Em dezembro de 2020, em depoimento em um inquérito que investigava disparos irregulares em massa de celular na campanha de Bolsonaro, a viúva do ex-ministro, Renata Bebianno, informou que havia destruído o aparelho do marido sem ver o seu conteúdo.
Ainda em outubro de 2019, em mensagens encaminhadas ao autor deste texto, pelo Whatsapp, Bebianno dizia nutrir “amor fraternal” por Bolsonaro, mas que discordava de quase todas as suas atitudes e entendia que ele deveria ser submetido a tratamento psiquiátrico. “Não avisam ao Jair que ele está quase nu. Jamais me furtarei de falar a verdade, mesmo que tal postura me imponha riscos. Sempre fui leal. Fanatismo não é lealdade”, disse o ex-ministro.
Tempus Veritatis
A Operação Tempus Veritas atingiu em cheio a extrema direita ao localizar na cena do crime o ex-presidente Bolsonaro, o seu entorno de militares e outras figuras importantes do seu governo, todos enredados na construção de uma trama golpista para tentar mantê-lo no poder e ignorar o resultado eleitoral de 2022.

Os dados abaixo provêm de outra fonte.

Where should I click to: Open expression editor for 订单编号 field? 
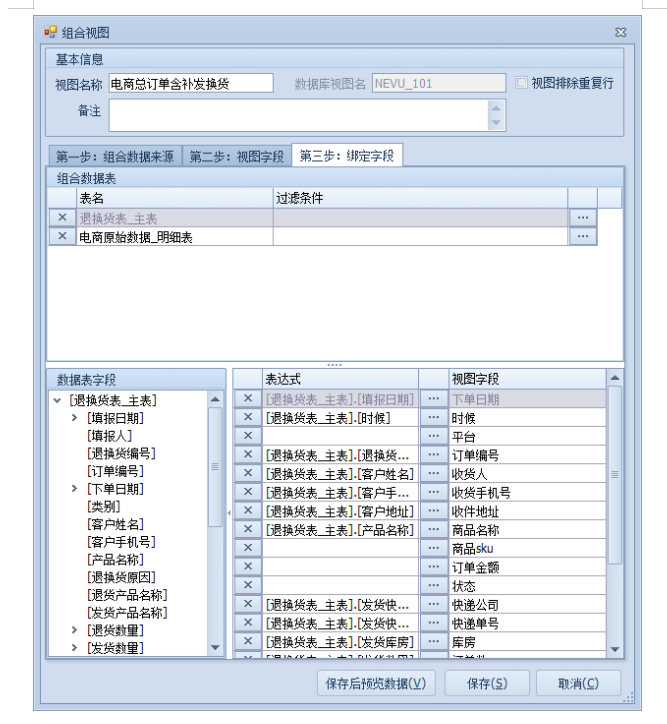(x=432, y=455)
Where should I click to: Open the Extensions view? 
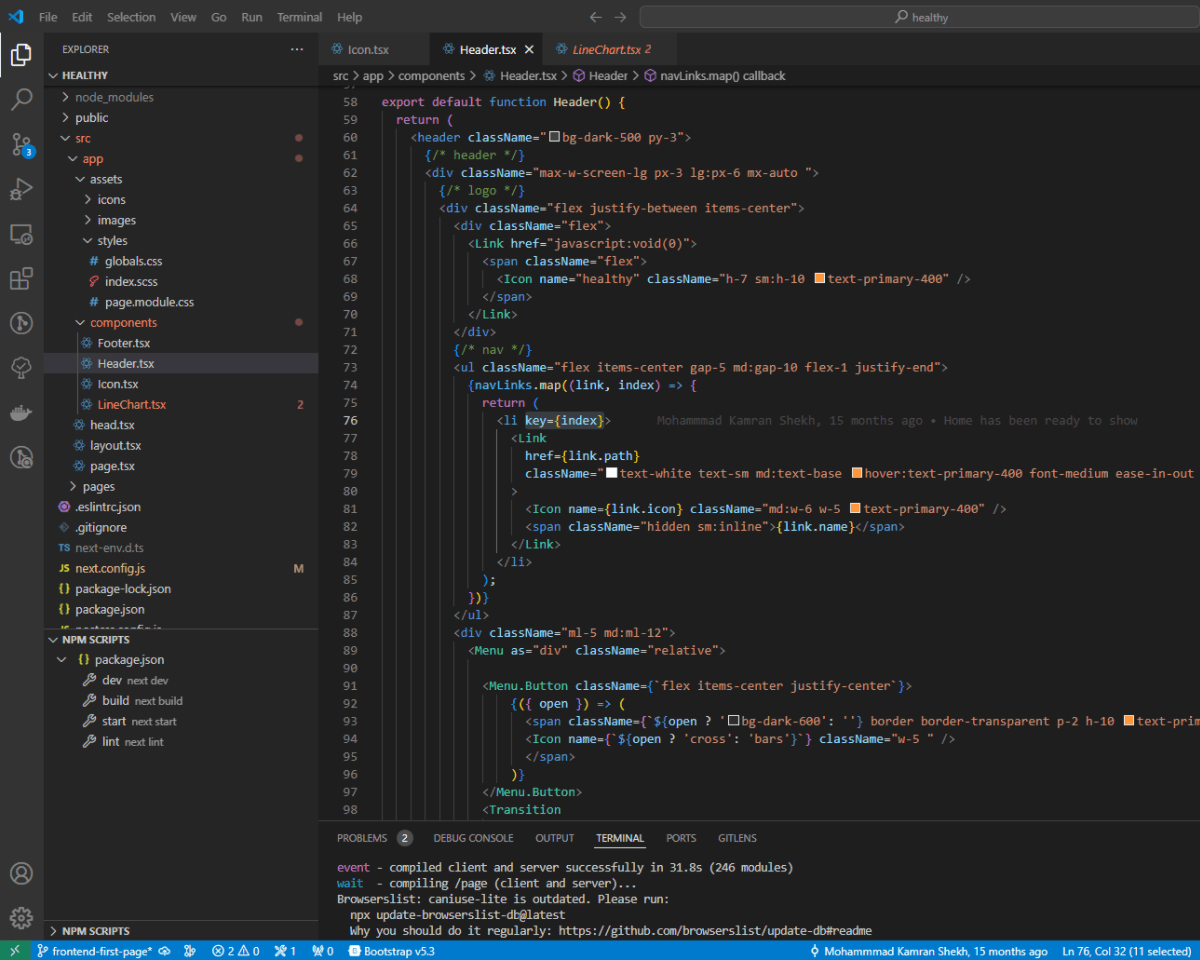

Bolsonaro teve de entregar seu passaporte e está proibido de deixar o país e de se comunicar com os demais investigados. Também estão envolvidos nas investigações ex-ministros importantes, como os generais Braga Netto, Augusto Heleno e Paulo Sérgio Nogueira, apontados como artífices de manobras golpistas. Ao menos 16 militares estão sob a mira da PF.
A lista completa dos investigados na Tempus Veritatis
As apurações da Polícia Federal indicam que Bolsonaro, diferentemente do que sempre sustentou, participou de reunião para discutir uma forma de não reconhecer a eleição de Lula e pediu mudanças na minuta do decreto que buscava efetuar um golpe de Estado. Segundo as investigações, o então presidente recebeu o texto das mãos de seu assessor especial Filipe Garcia Martins, preso nesta manhã, e do advogado Amauri Saad, apontado como autor da tese. Além de Filipe, outros três militares ligados diretamente ao ex-presidente tiveram a prisão preventiva decretada. As ações foram autorizadas pelo ministro Alexandre de Moraes, do Supremo Tribunal Federal.